Israel also imposed a closure on the West Bank and Gaza for security reasons prior to and during several Jewish holidays during the year.
For 4 days in June and July, Israeli security forces prevented Palestinian officials from passing through checkpoints on the outskirts of Nablus in response to PA officials' refusal to allow Israeli settlers access to the yeshiva at Joseph's tomb, a site holy to both Jews and Muslims.
During part of the year, the IDF prevented Palestinians from walking on part of Shuhada Road in Hebron, while allowing Israeli settlers access to this road; however, in November this road was opened to Palestinians.
In September 1998 Israel began implementing a "continuous employment program" that allows selected Palestinian workers who have been approved by the Ministry of Defense and who are married, are over 28 years old, and have worked in Israel a long time, to enter Israel to work in the event of a tightened closure. Under this program, these workers can renew their entry permits within a few days, rather than within the several days to weeks that previously was the case.

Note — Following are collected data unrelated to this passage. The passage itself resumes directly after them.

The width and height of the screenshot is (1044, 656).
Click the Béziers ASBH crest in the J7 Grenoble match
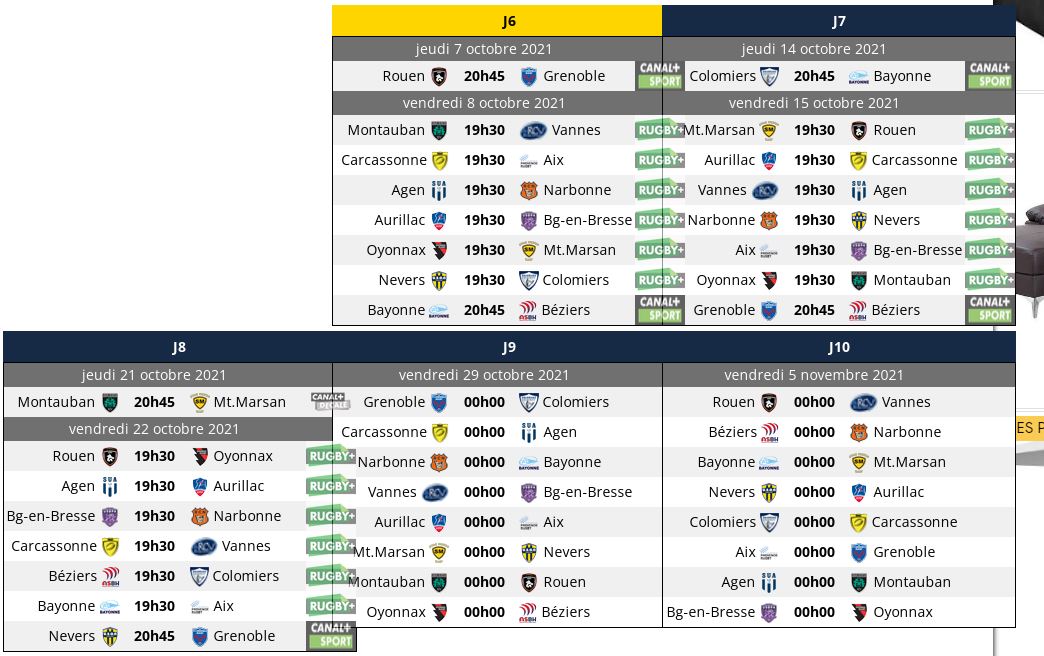[x=858, y=310]

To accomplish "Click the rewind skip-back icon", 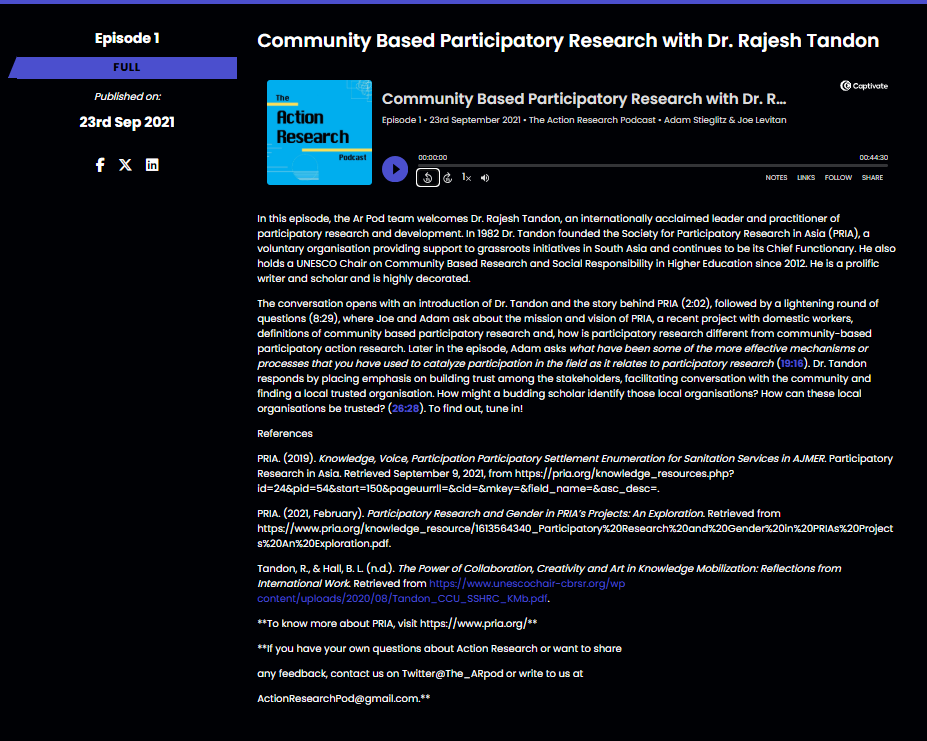I will pos(427,177).
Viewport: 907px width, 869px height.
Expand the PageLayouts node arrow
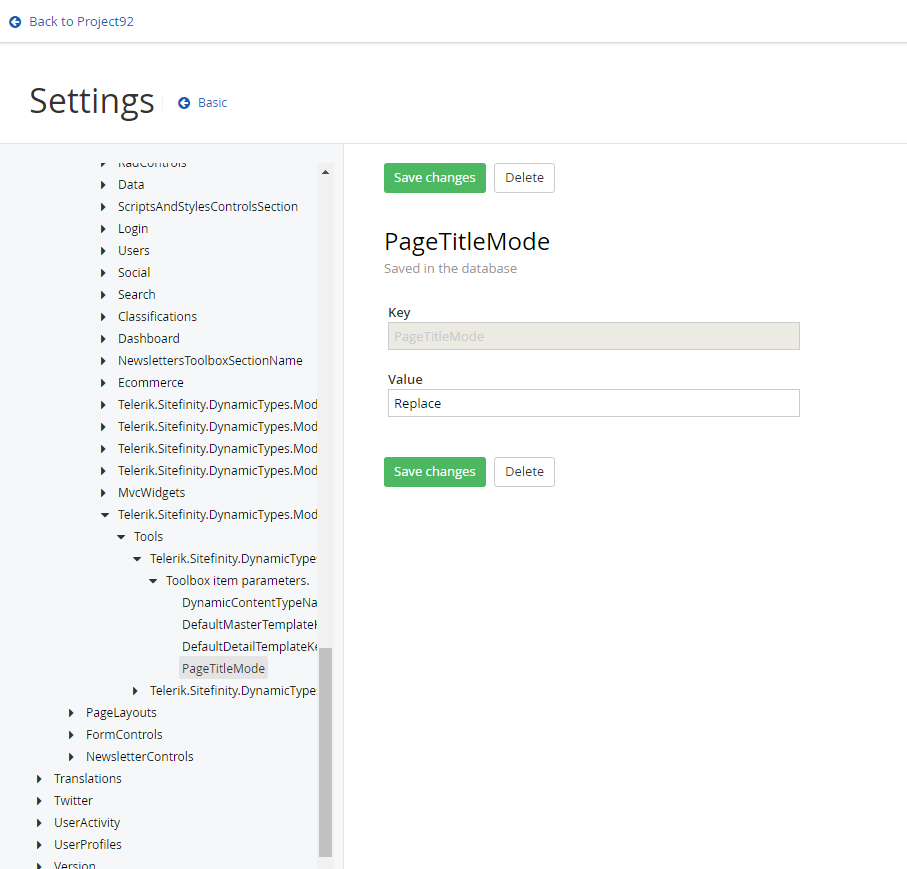71,713
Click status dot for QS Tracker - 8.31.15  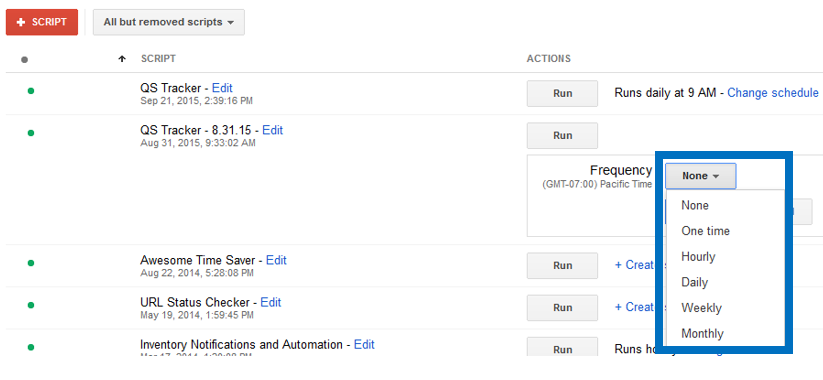click(x=30, y=133)
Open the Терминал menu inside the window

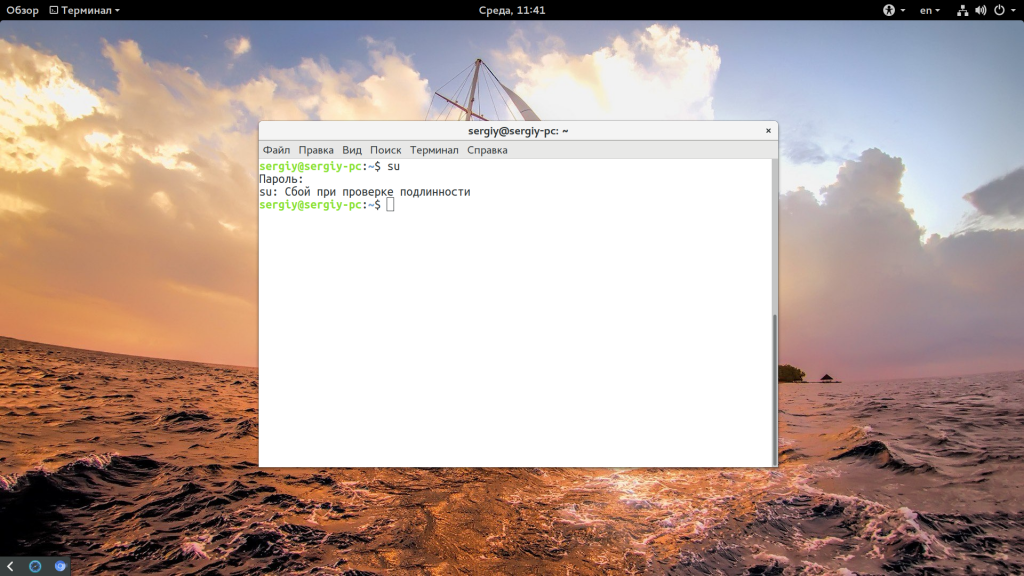(434, 150)
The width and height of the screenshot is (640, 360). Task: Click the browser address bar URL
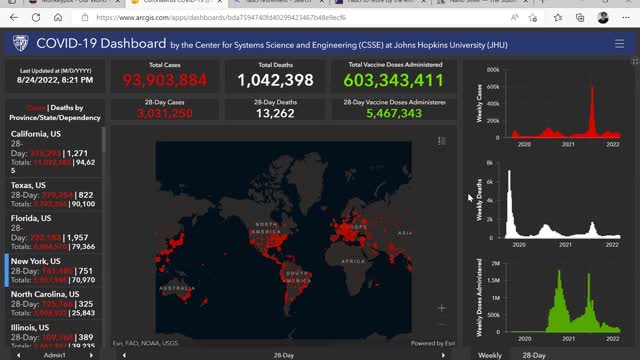click(221, 18)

The Israeli Government continued to restrict the movements of two Jewish settlers living in the occupied territories who belonged to the extremist Kach or Kahane Chai groups, through the use of administrative orders issued by the IDF central command. The Israeli Government requires all Palestinian residents in areas under its control to obtain permits for foreign travel and has restricted the travel of some political activists. Bridge-crossing permits to Jordan may be obtained at post offices without a screening process. However, some East Jerusalem Palestinians hesitate to travel due to fear of losing their residency permits. Palestinian males between the ages of 16 and 25 who cross into Jordan must remain outside the occupied territories for 9 months. Restrictions on residence, reentry, and family reunification only apply to Palestinian residents of the occupied territories.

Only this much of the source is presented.